ABOUT THIS EXERCISE
The result should hold only the lines from the one with "This screenshot has" through the final line of the data below, transcribed exactly, pictures left out.

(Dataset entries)
---
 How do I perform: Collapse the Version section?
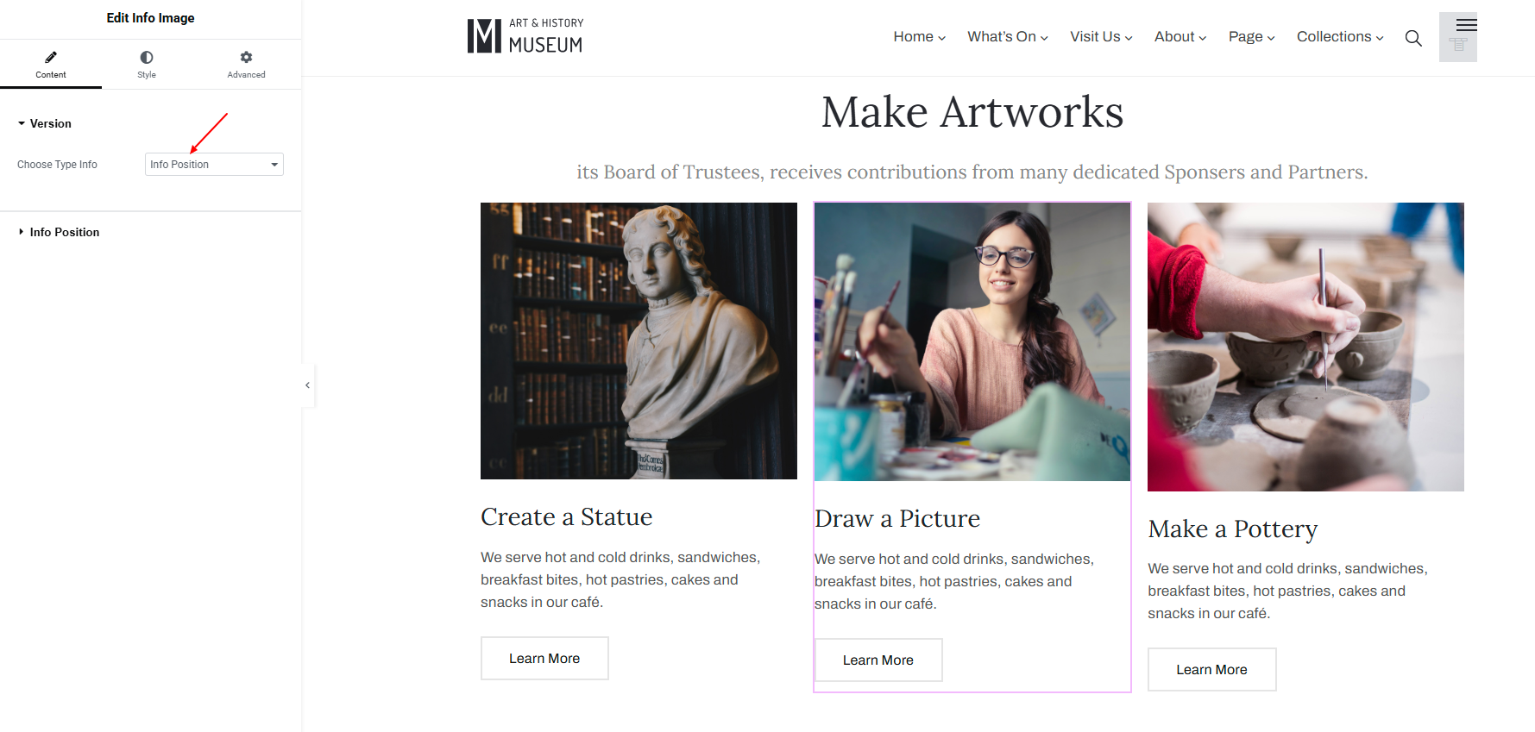[x=45, y=123]
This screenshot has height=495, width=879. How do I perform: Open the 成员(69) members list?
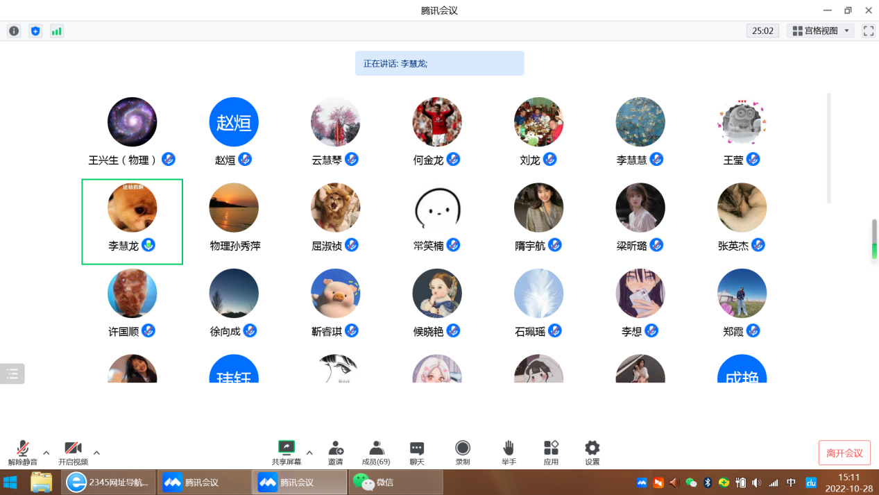click(x=376, y=452)
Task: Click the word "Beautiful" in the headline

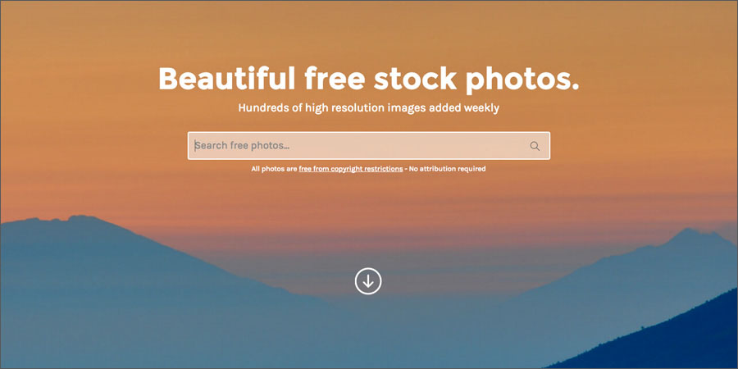Action: pos(227,78)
---
YOUR RESPONSE
This screenshot has height=495, width=879. How do I perform: Open the 成员(69) members list?
click(x=376, y=452)
Task: Click the word "Beautiful" in the headline

Action: pos(227,78)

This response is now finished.